■ Exercise aim ■
The required result is an exact copy of every line from the one with "Given: Click the 80.360 price scale label" through the last line below, with the pictures left out.

======== Task material ========

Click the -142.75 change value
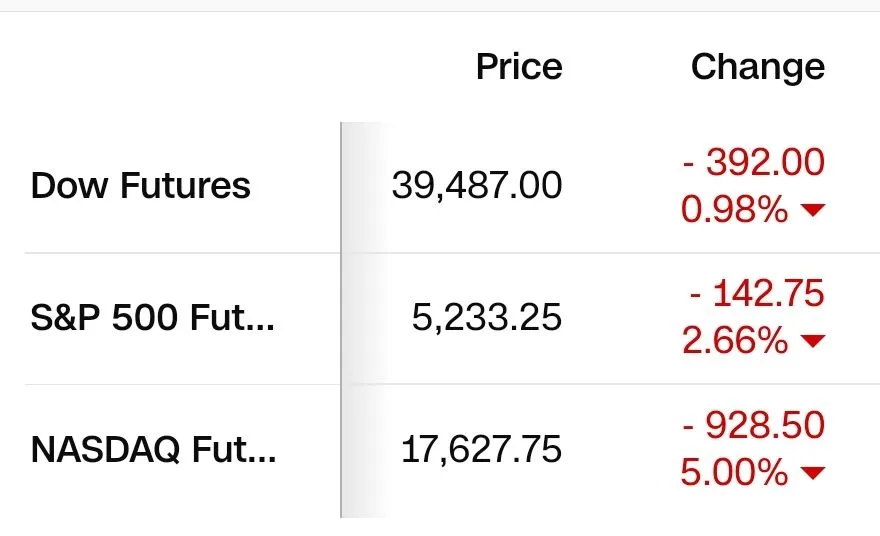This screenshot has width=880, height=536. point(757,293)
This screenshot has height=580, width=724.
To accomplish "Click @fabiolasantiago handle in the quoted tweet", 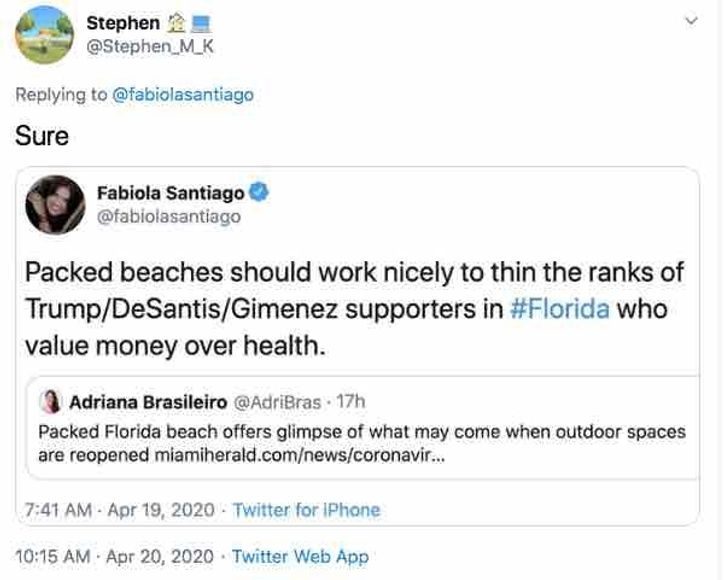I will coord(168,216).
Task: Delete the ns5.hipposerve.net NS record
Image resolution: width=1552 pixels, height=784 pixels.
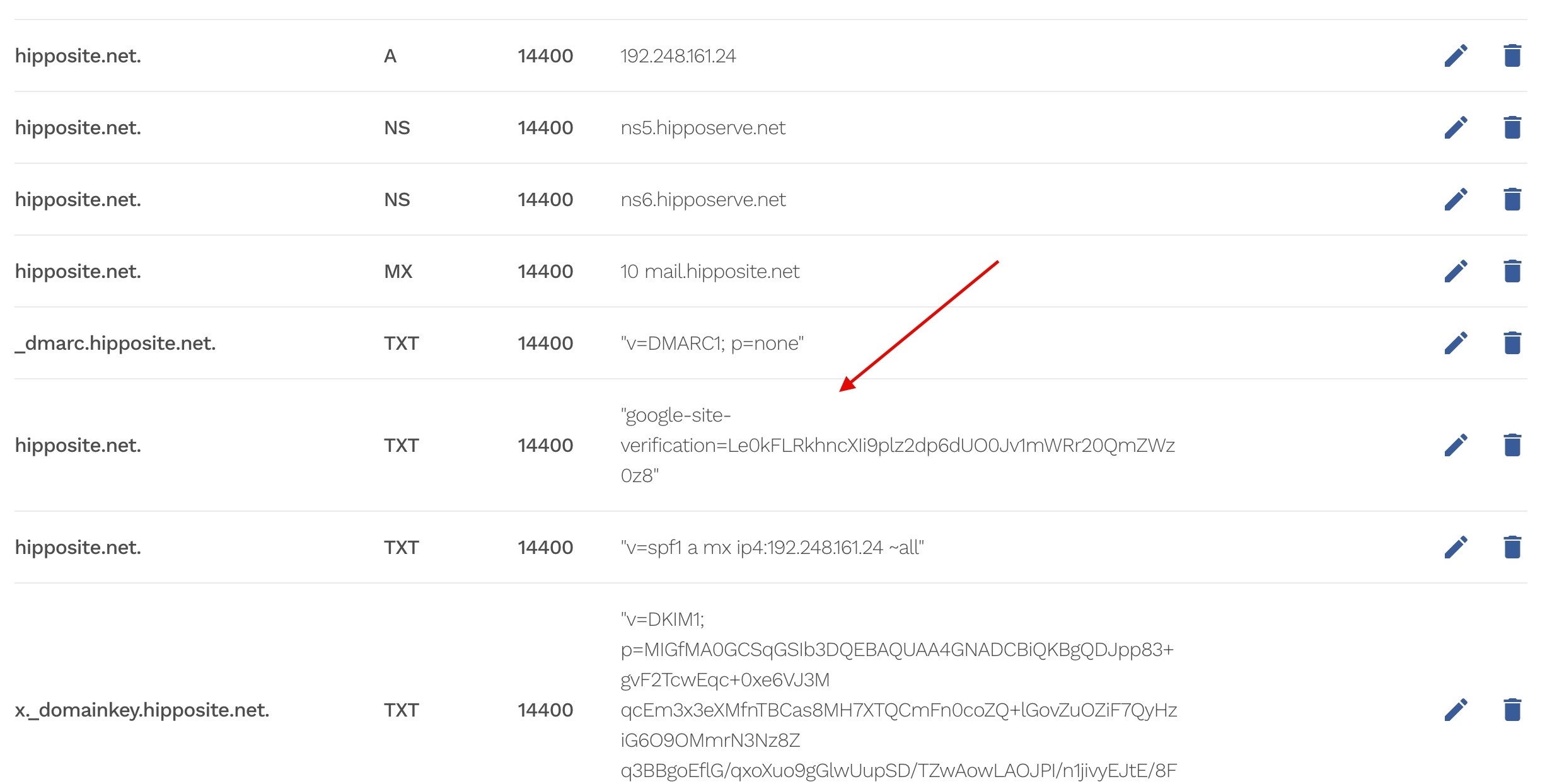Action: tap(1512, 128)
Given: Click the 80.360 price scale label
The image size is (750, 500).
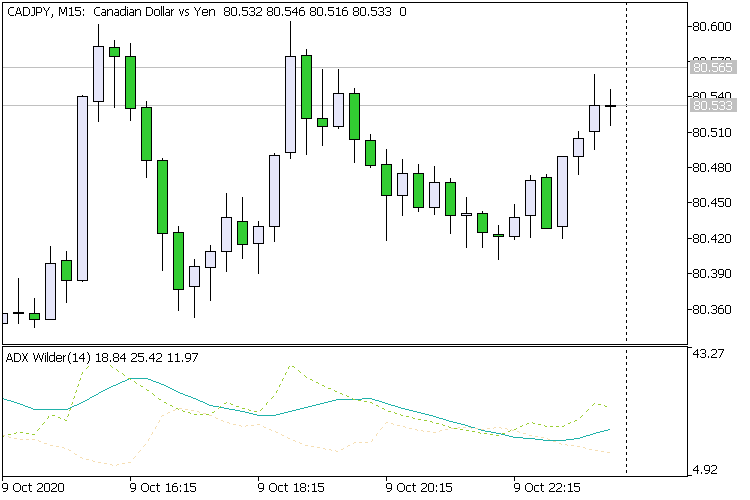Looking at the screenshot, I should pos(712,310).
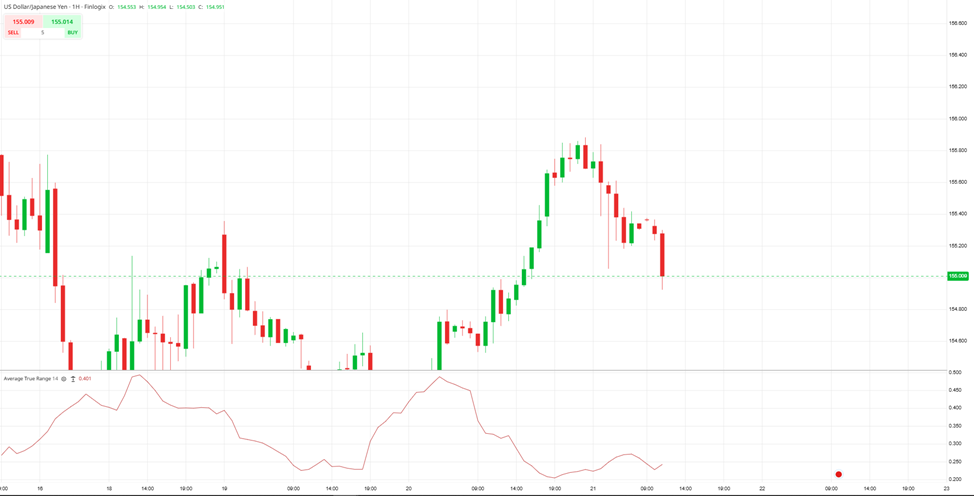This screenshot has width=974, height=496.
Task: Click the ATR pane collapse arrow icon
Action: pyautogui.click(x=73, y=379)
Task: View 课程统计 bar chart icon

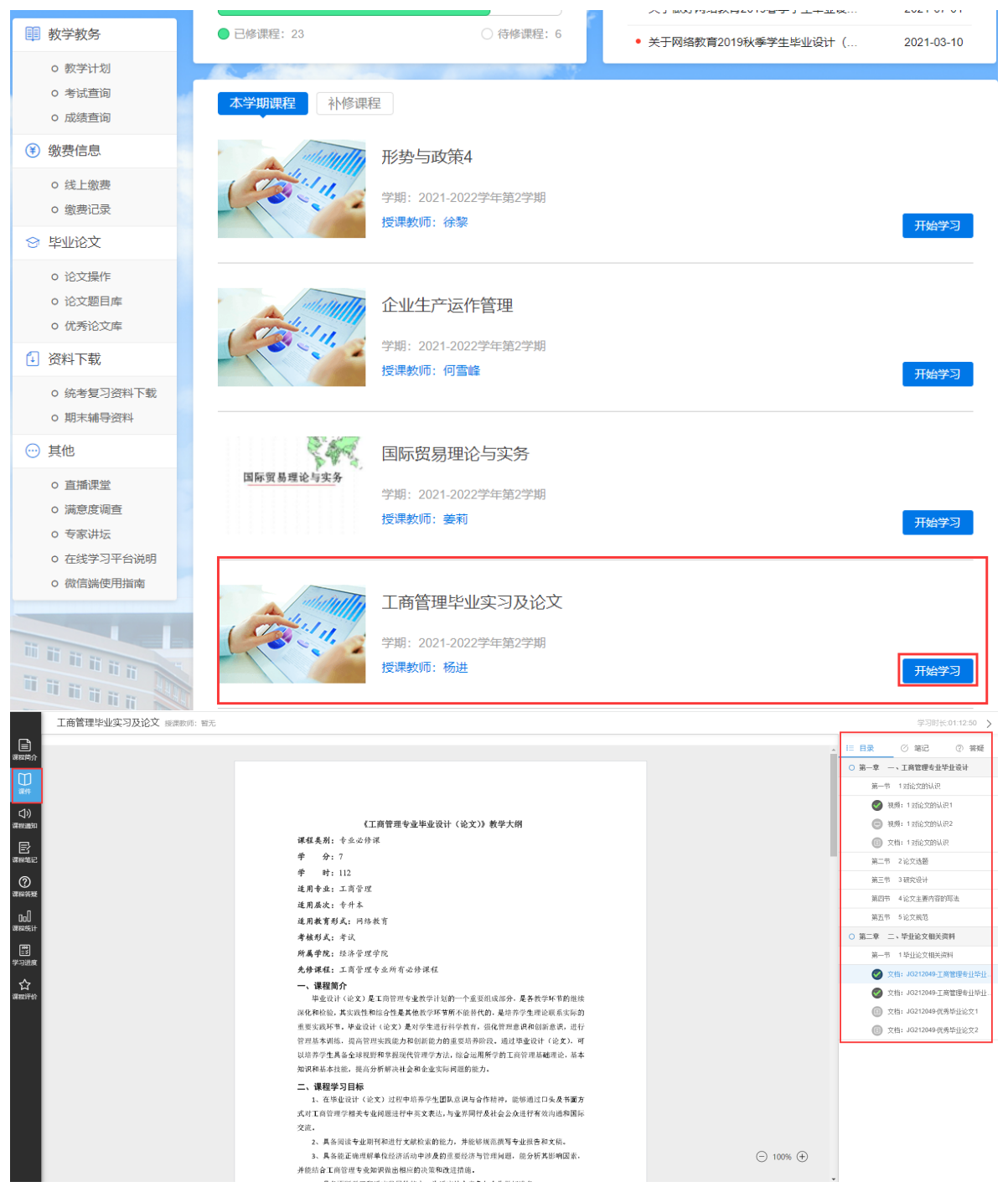Action: tap(24, 921)
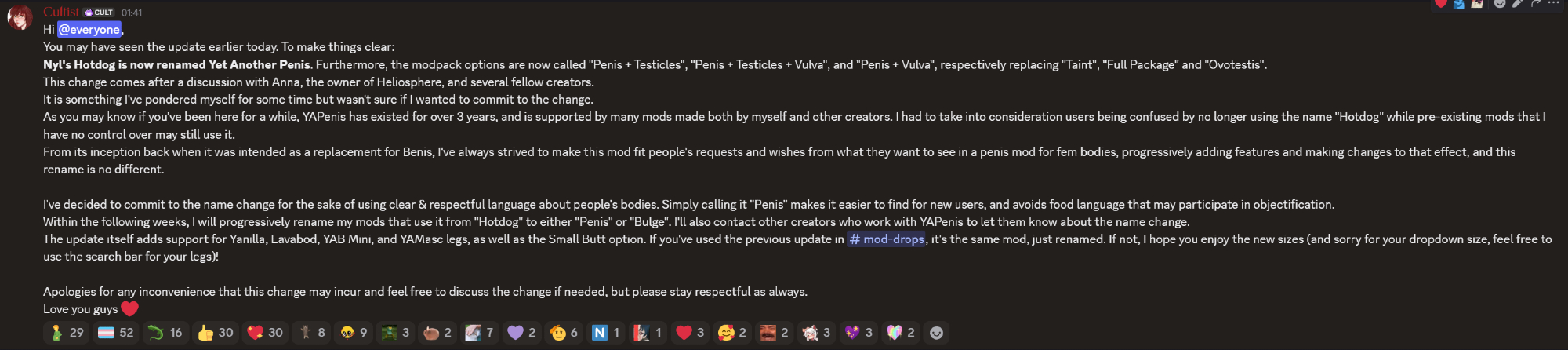
Task: Toggle the saluting face reaction with 6
Action: click(x=564, y=333)
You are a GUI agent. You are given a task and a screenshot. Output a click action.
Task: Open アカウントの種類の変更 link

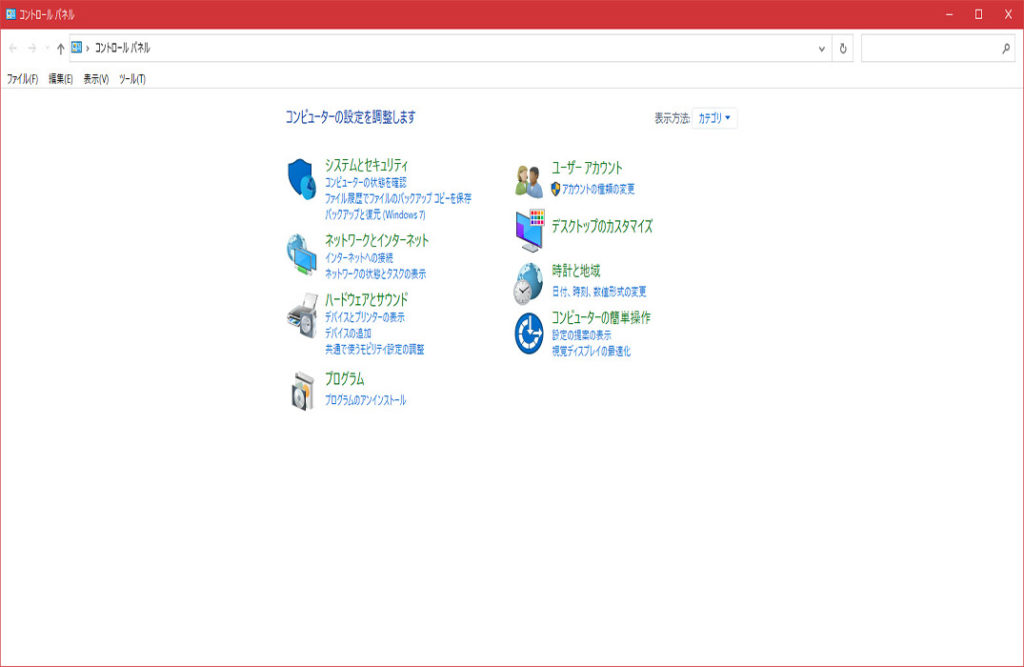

========

■ Answer below ■
Given: Click the 80.360 price scale label
The image size is (750, 500).
Looking at the screenshot, I should pos(712,310).
This screenshot has width=974, height=496.
Task: Click the ATR pane collapse arrow icon
Action: pyautogui.click(x=73, y=379)
Task: View 课程统计 bar chart icon

Action: tap(24, 921)
Task: Toggle the saluting face reaction with 6
Action: click(x=564, y=333)
You are a GUI agent. You are given a task and a screenshot. Output a click action.
Task: Open アカウントの種類の変更 link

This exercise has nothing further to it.